Beyond the Party Line

Political parties, as is surely no secret, are constantly looking for converts, and, to that end, normally have what is designated as an “outreach” officer or branch.

The Shelby County Republican Party, which in recent years has lost a shade of its former demographic edge, has one of the best and most effective outreach officials in Naser Fazlullah, a native of Bangladesh and a small business owner who, in the 20 years or so of his American experience, has employed his natural enthusiasm and work ethic to forge ties and friendships across all sorts of boundaries, political and otherwise.

A case in point was an event he conceived and brought to fruition on Saturday at Morris Park on the edge of Downtown. Called “Elephants in the Park,” it had cadres of the local Republican party working side by side with off-duty judges, members of law enforcement, and community activists like Stevie Moore, founder of Freedom From Unnecessary Negatives (FFUN), a renowned anti-violence group — all toiling at food tables handing out meal boxes (fish, spaghetti, fries, coleslaw) to a population of hungry Memphians recruited from three local homeless agencies, an estimated 300 people before the day was over. The food came from both Fazlullah’s own Whitehaven restaurant and from other donors.

Politics, as such, figured not at all. The idea was to make people-to-people connections, for the sake not merely of the beneficiaries but of the servers who worked for the day on their behalf — like John Niven, a veteran GOP activist who commented, “I’ve never done anything that made me feel as good as this did. The homeless basically don’t vote, and those who do probably vote Democratic, but so what?”

• The most common political name right now? That’s an easy one. It’s “Harris.” There’s Lee Harris (county mayor); Sheleah Harris (school board); Michael Harris (Shelby County Democratic Party’s chairman); and Linda Harris (candidate for district attorney general).

And, of course, there’s Kamala Harris (vice president of the United States).

The one who was on display Monday morning at The Hub in East Memphis (to a group of politically astute ladies calling themselves “Voices of Reason”) was Torrey Harris, first-term state representative for House District 90.

State Rep. Harris discussed with a rapt audience the ins and outs of how Democrats struggle to make their influence felt in the supermajority Republican legislature. His auditors were especially interested in — and aggrieved by — the majority’s passage in the last session of a bill outlawing the teaching in the state’s public schools of “critical race theory,” which, as Harris noted, is (a) not taught in the public schools, and (b) is the GOP’s catchphrase for attempts to deal honestly with the nation’s racial history.

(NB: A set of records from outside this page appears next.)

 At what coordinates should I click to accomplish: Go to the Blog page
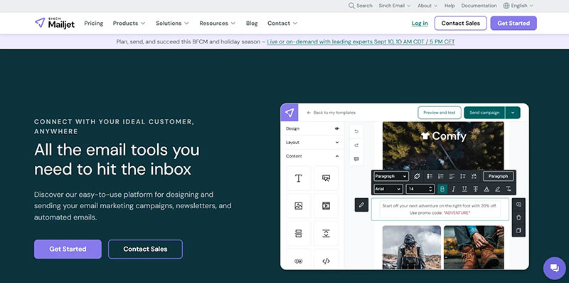point(252,23)
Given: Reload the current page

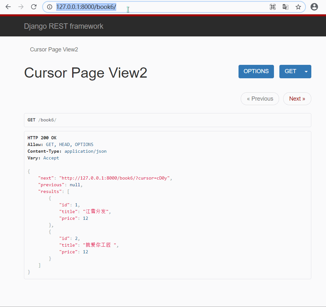Looking at the screenshot, I should (34, 7).
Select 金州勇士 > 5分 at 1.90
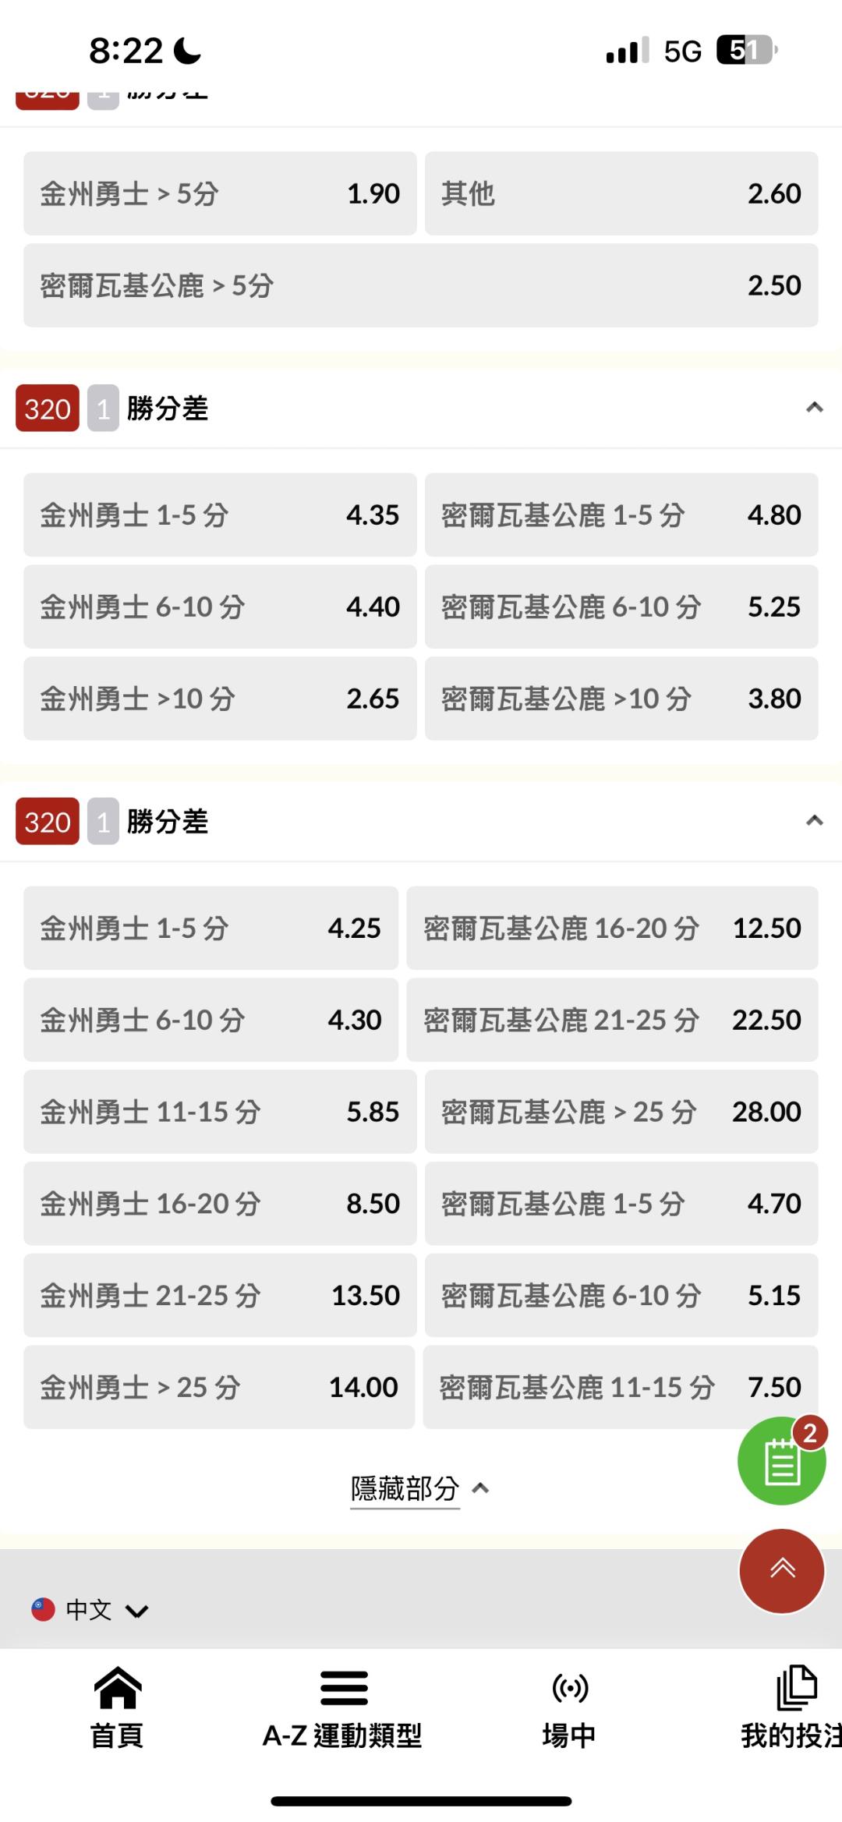Screen dimensions: 842x1822 coord(220,193)
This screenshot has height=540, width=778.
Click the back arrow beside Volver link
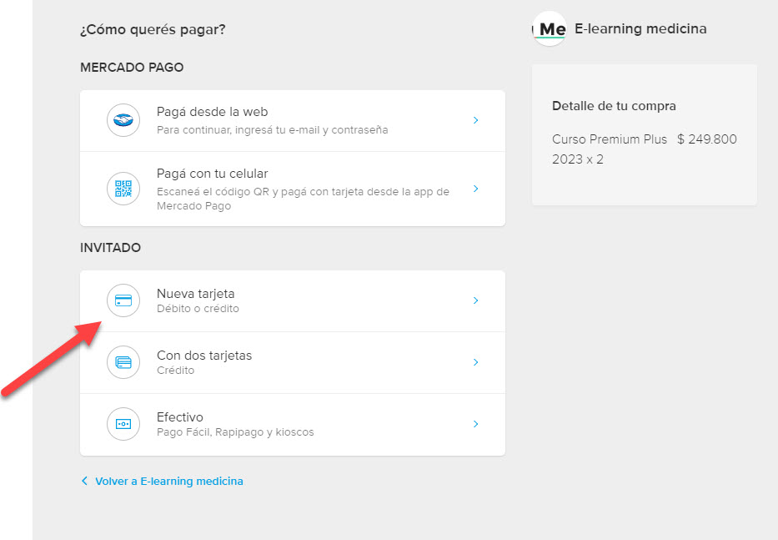click(84, 481)
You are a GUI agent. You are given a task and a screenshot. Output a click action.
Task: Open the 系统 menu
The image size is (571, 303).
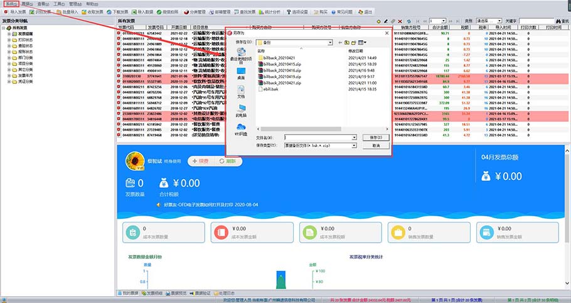[x=11, y=4]

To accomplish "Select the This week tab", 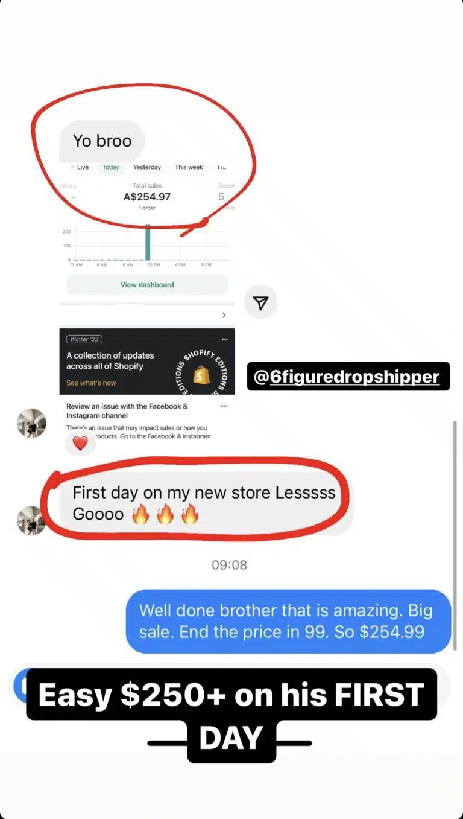I will [x=189, y=167].
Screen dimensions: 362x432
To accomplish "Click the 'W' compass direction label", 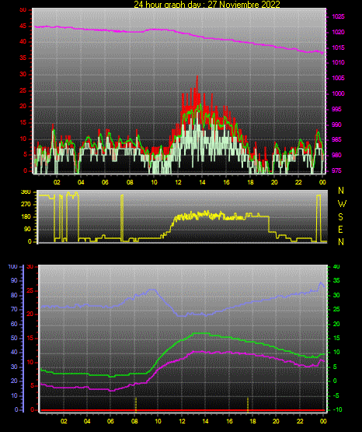I will [x=342, y=204].
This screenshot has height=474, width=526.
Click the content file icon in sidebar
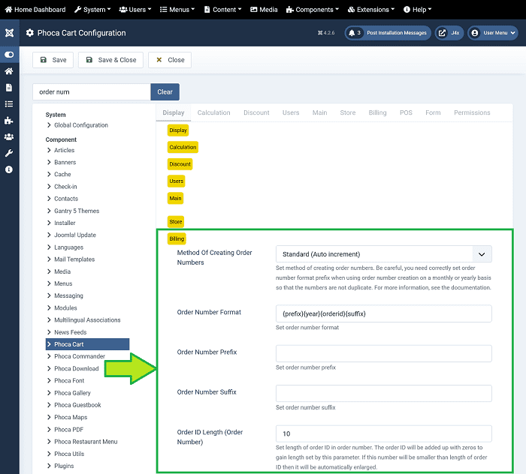9,88
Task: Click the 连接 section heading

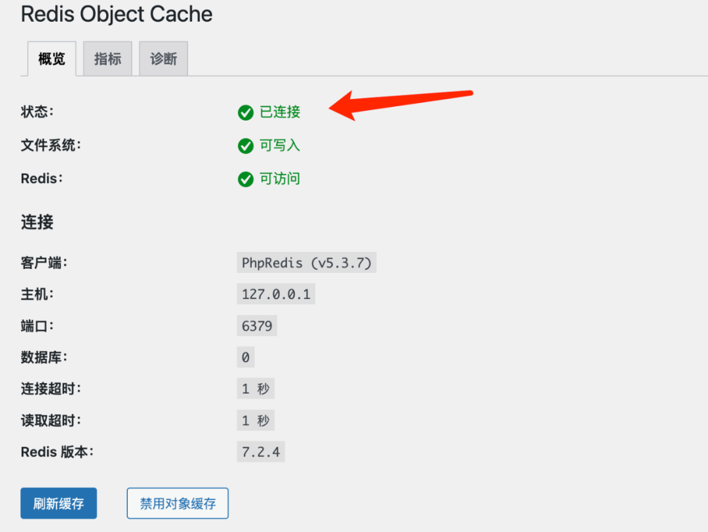Action: (37, 222)
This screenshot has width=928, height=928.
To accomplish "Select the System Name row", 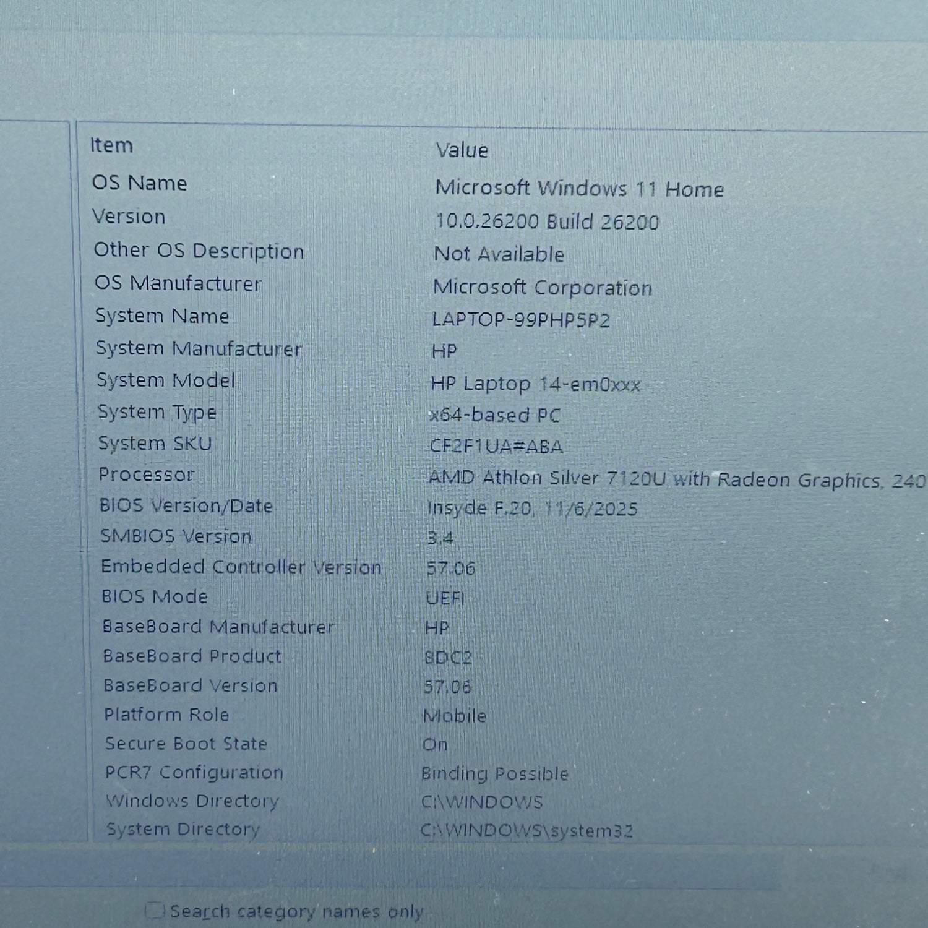I will click(162, 316).
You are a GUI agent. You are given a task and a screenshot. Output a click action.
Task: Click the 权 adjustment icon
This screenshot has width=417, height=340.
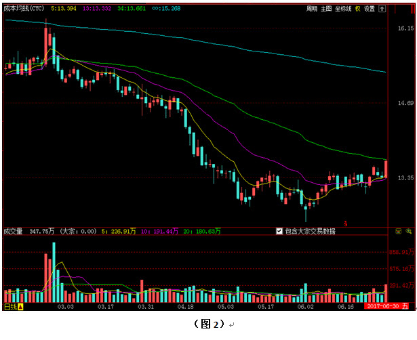(358, 9)
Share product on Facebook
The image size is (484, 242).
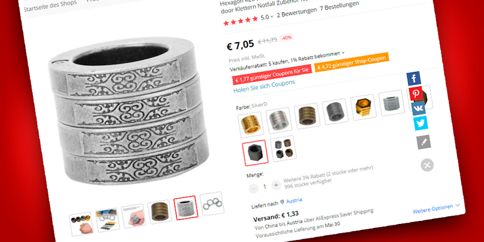414,78
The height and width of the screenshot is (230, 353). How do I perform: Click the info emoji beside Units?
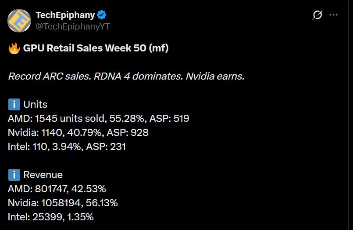pyautogui.click(x=14, y=105)
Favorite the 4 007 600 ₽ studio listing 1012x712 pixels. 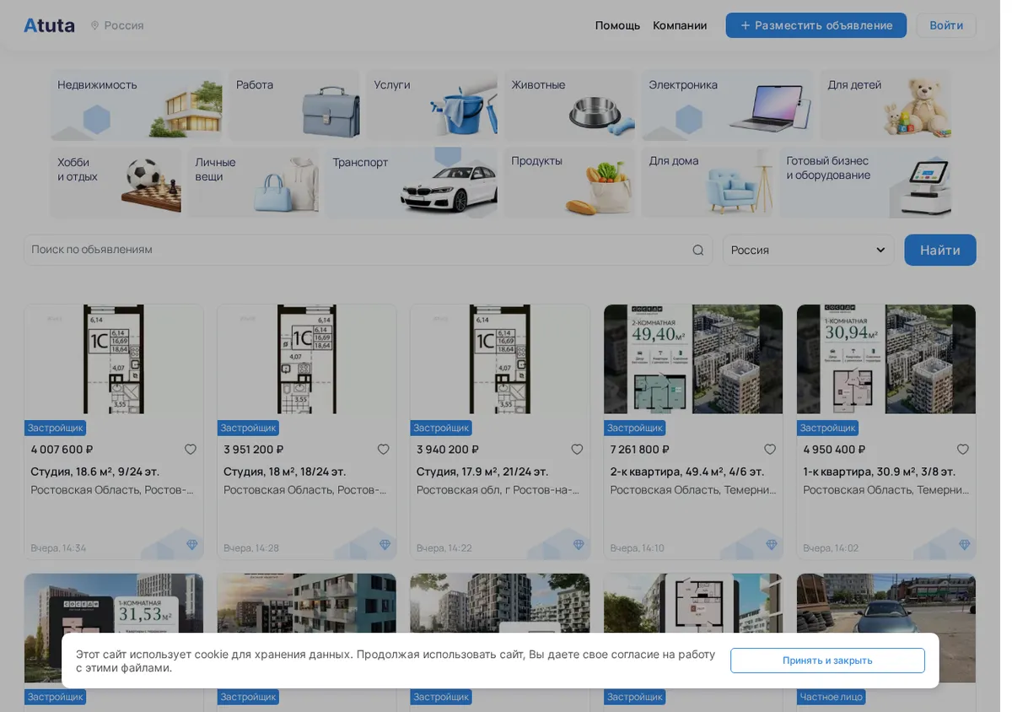click(191, 450)

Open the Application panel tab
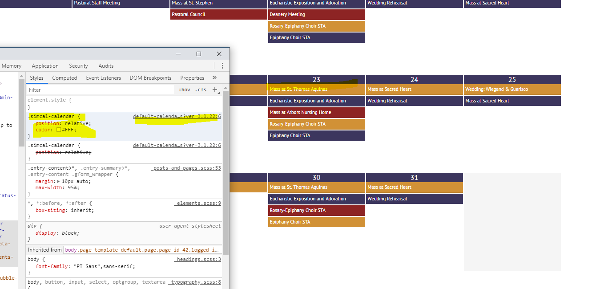pyautogui.click(x=45, y=66)
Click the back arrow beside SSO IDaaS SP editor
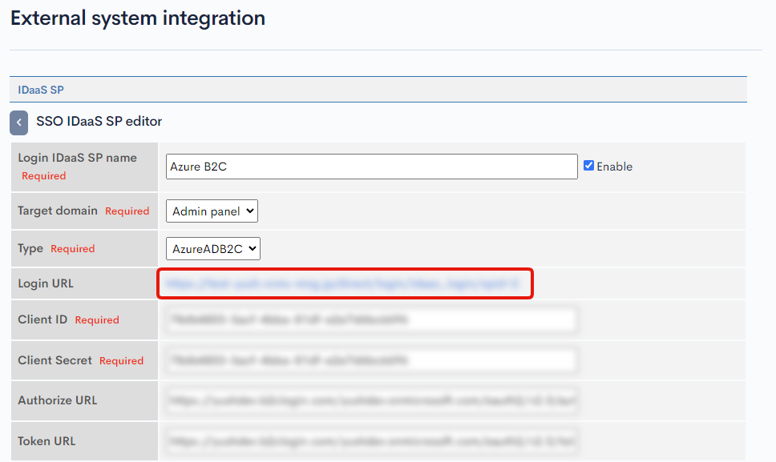This screenshot has width=776, height=462. coord(18,122)
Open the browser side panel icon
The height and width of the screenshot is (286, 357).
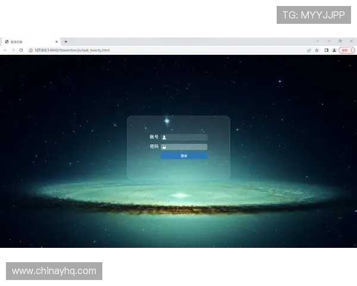coord(326,50)
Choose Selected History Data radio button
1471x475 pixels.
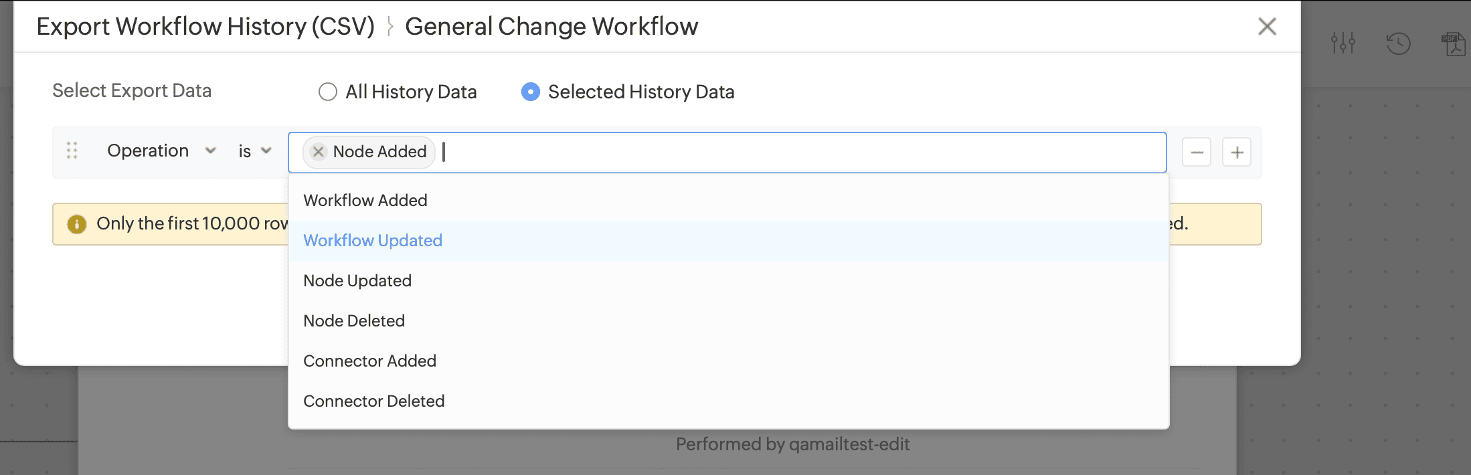tap(531, 92)
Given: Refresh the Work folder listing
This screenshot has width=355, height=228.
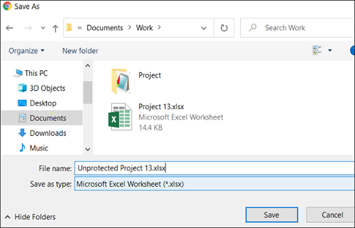Looking at the screenshot, I should (224, 28).
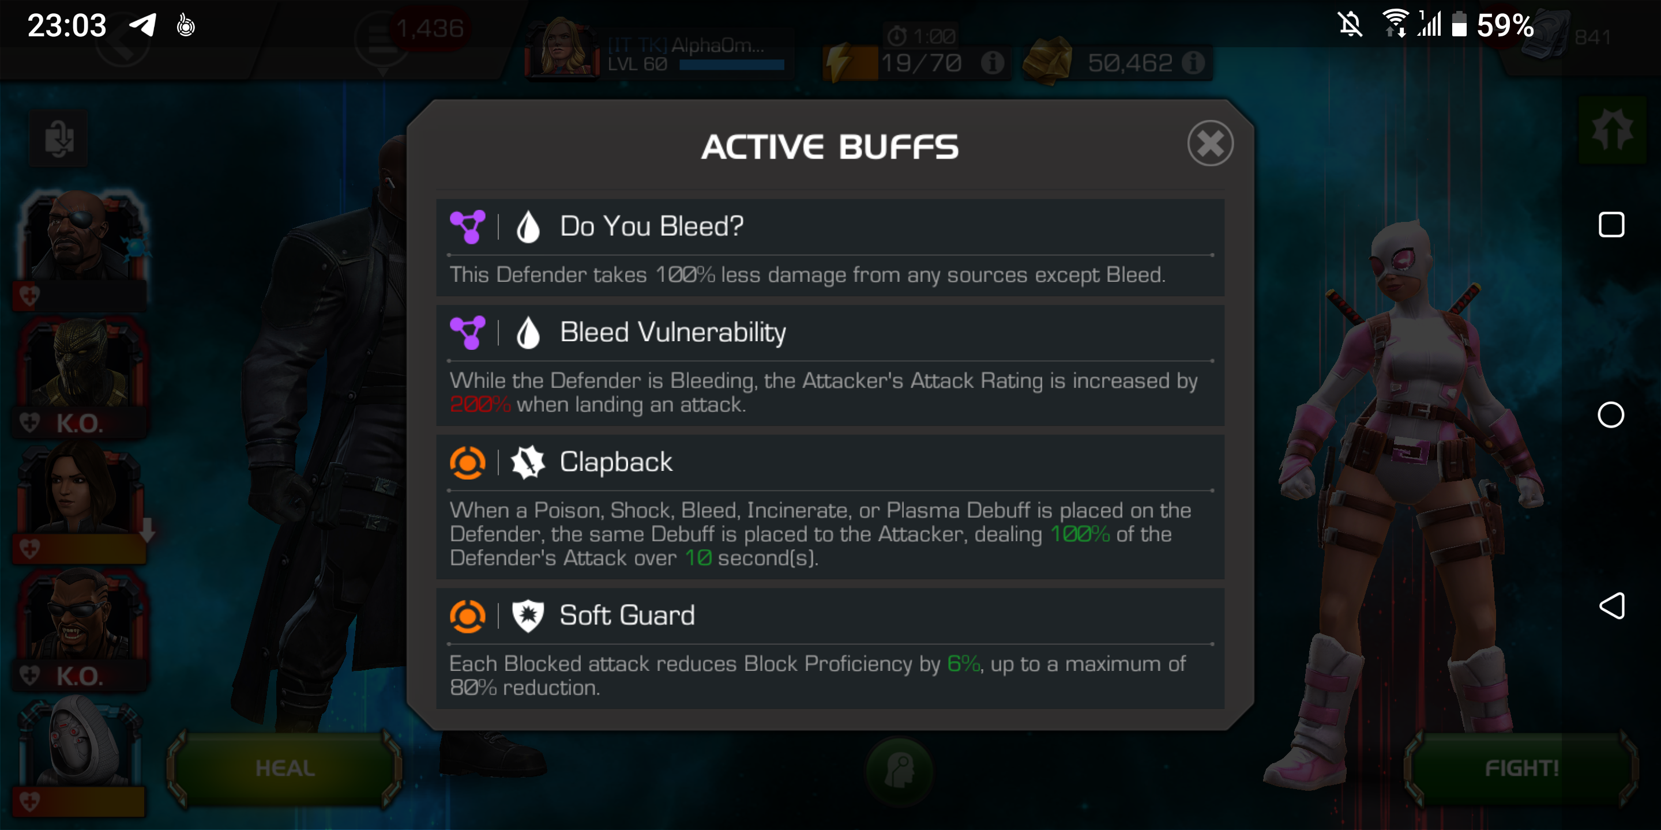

Running as a Democrat last year, Harris had defeated former state Representative John DeBerry, whose long-term sympathy with Republican positions caused the denial of his right to run under the Democratic party label.

The defeated DeBerry, who ended up running as an independent, was rewarded by GOP Governor Bill Lee with a well-paid job as gubernatorial advisor, and one of the ex-Democrat’s main functions, Harris explained, is — wait for it — that of liaison with the House’s Democratic members.